- **Record extracts**:
┄┄┄┄┄┄┄┄┄┄┄┄┄┄┄┄┄┄┄┄

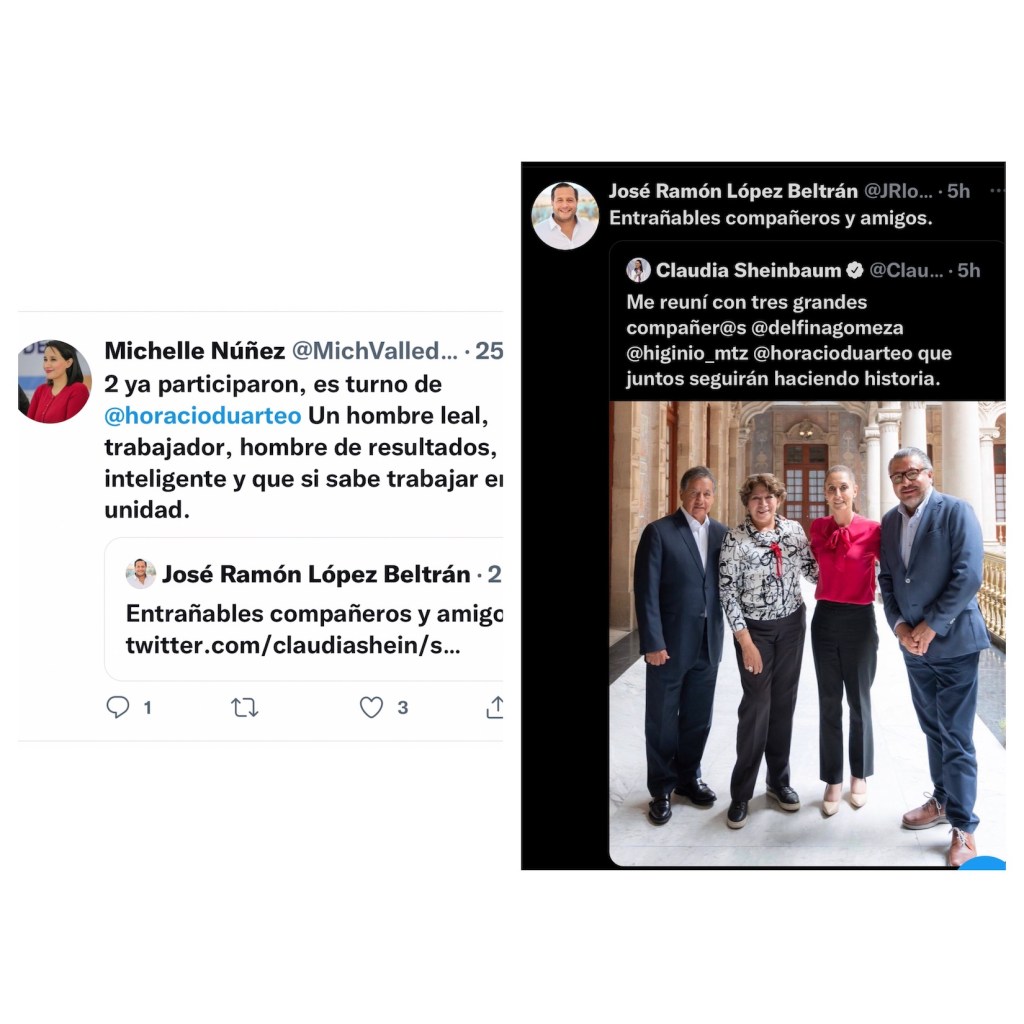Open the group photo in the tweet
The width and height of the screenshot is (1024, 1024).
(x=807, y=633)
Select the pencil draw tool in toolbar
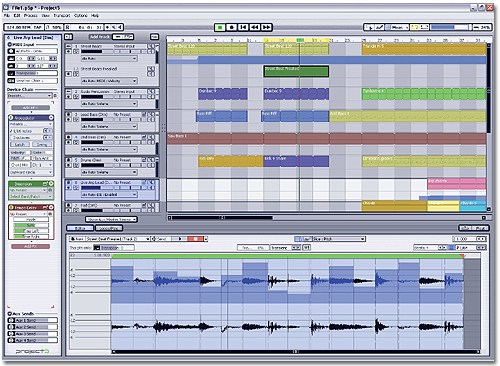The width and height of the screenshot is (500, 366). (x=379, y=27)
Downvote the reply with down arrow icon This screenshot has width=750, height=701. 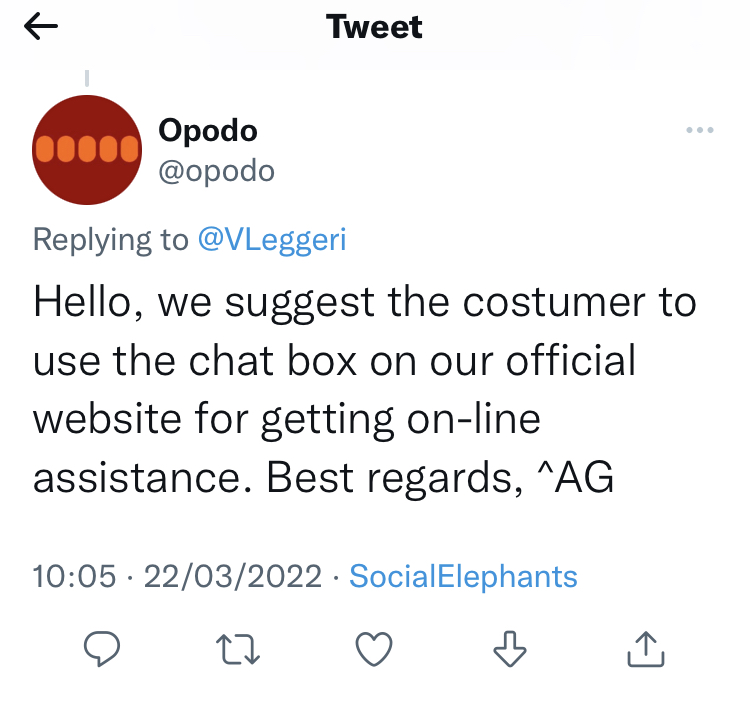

┄┄┄┄┄┄┄┄┄┄┄┄┄┄┄┄┄┄┄┄

- **Work to complete**:
Rewrite the lines from the one containing "Select the pencil draw tool in toolbar" through the last line, replacing "pencil" with "brush" and keeping everything else the same. Leave the pictures out.

- **Output for this task**:
Select the brush draw tool in toolbar
The width and height of the screenshot is (500, 366). (x=379, y=27)
Downvote the reply with down arrow icon This screenshot has width=750, height=701. 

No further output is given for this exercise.